── EXCERPT ──

Federal curricula further informed teenagers:

“We actively seek to eliminate terrorism from our land; please help us actively seek to eliminate this corruptive terrorism that is stealing our children’s future.” (Weapons of Mass Dick-Suction?)

“While a man needs little or no preparation for sex, a woman often needs hours of emotional and mental preparation.” (Before sex? No. Before dinner? Yes.)

“Sexual relationships often lower the self-respect of both partners—one feeling used, the other feeling like the user. …This depression may lead to attempted, or successful, suicide.” (Hey, I wanted to kill myself in high school because I couldn’t get laid.)

Even in the God-fearing states, a zippered approach to sex education has proved useless: the Texas Board of Education rejected textbooks for mentioning condoms and breast cancer—the Jesus Freaks don’t want their daughters to screen themselves for fucking cancer!—opting instead to inform students that the best way to avoid STDs is to “get plenty of rest,” “respect yourself,” and “go out as a group.” (Group sex never leads to herpes!)
 
Incidentally Texas has one of the five highest teenage birthrates in America, twice as many per capita as Heathen Massachusetts. In 2007 the U.S. government’s “leading advocate of abstinence-only programs” resigned after reporters discovered his name was on the client list at a D.C. escort service.
 
The sex education debate isn't the sole province of religious reactionaries: there are zealous leftwing liberationists who would have kindergarteners savvy in the ways of the flesh, for example the Sex Information and Education Council of the United States, a powerful curriculum designing organization that wants five-year-olds to learn:

“Both boys and girls have body parts that feel good when touched.”

───
── RECORD EXTRACTS ──

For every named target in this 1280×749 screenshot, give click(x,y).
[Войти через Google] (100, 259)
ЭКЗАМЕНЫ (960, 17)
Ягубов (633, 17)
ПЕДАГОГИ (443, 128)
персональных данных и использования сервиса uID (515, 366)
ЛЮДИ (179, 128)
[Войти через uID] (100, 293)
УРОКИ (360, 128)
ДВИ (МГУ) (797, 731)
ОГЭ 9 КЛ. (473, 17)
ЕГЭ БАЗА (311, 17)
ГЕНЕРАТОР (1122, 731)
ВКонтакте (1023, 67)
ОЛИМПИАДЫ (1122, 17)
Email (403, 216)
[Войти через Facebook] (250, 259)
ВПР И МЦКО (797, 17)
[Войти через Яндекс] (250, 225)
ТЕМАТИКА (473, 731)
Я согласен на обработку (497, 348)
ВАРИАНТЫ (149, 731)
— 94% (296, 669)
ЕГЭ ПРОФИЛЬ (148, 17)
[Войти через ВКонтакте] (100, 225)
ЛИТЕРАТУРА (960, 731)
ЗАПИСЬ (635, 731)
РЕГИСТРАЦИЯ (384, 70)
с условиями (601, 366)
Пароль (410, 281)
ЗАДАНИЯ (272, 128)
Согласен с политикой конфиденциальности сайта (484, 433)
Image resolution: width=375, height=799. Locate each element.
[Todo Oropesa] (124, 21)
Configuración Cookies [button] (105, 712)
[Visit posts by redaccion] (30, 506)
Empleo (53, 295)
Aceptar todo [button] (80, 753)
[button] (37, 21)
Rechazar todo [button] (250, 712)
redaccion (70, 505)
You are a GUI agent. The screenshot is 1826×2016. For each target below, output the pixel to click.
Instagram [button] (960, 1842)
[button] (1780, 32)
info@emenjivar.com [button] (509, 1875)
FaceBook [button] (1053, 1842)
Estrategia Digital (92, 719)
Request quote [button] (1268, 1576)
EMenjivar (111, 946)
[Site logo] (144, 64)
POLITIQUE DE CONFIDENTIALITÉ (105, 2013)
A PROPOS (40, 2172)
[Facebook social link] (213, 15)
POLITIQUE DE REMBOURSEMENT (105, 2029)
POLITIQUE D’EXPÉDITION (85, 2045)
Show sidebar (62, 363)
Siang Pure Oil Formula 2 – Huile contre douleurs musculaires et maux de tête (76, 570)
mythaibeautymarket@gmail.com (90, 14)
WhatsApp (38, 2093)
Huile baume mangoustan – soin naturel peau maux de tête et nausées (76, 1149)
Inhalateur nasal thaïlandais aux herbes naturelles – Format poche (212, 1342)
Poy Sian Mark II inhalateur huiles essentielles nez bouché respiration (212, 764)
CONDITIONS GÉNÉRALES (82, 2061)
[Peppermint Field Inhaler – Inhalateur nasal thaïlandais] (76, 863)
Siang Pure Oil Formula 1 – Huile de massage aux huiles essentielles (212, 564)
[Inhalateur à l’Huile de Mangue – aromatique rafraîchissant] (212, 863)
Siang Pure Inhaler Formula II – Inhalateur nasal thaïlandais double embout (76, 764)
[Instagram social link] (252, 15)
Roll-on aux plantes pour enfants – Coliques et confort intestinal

───

REQUIRED ACTIONS:
A – According to the sex education excerpt, what did the Texas Board of Education reject textbooks for mentioning?
B – Repeat the sex education excerpt from "Federal curricula further" to "Before dinner? Yes.)".
You can leave the rows aside.

SOLUTIONS:
A – Condoms and breast cancer.

B –
Federal curricula further informed teenagers:

“We actively seek to eliminate terrorism from our land; please help us actively seek to eliminate this corruptive terrorism that is stealing our children’s future.” (Weapons of Mass Dick-Suction?)

“While a man needs little or no preparation for sex, a woman often needs hours of emotional and mental preparation.” (Before sex? No. Before dinner? Yes.)